-- Material supplied start --

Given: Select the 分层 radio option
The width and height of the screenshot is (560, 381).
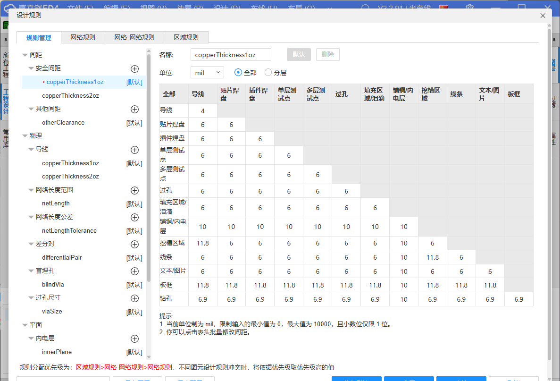Looking at the screenshot, I should pos(268,73).
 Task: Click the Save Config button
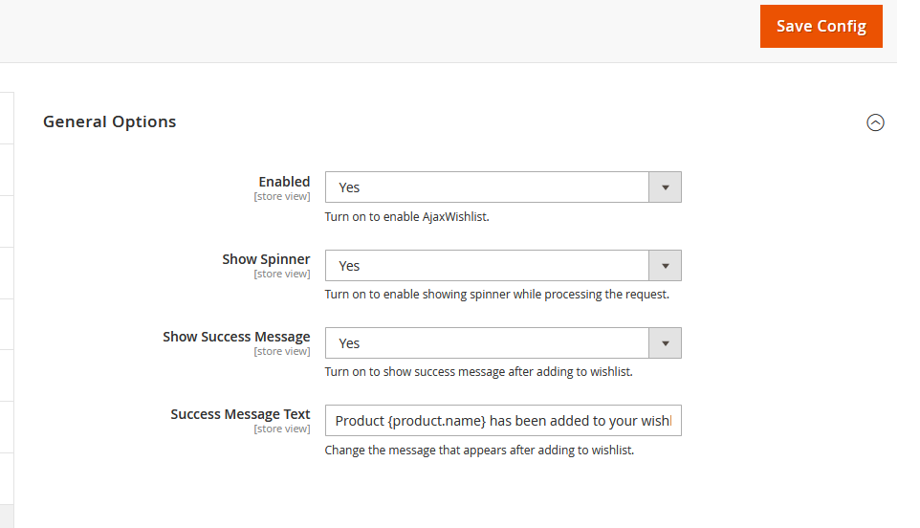click(x=821, y=27)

-- Material supplied end --

▶ Task statement
Quote every one of the records above word for word, leaving out the pictures.

▶ Response to the exercise
Given: Select the 分层 radio option
The width and height of the screenshot is (560, 381).
Looking at the screenshot, I should pos(268,73).
 Task: Click the Save Config button
click(x=821, y=27)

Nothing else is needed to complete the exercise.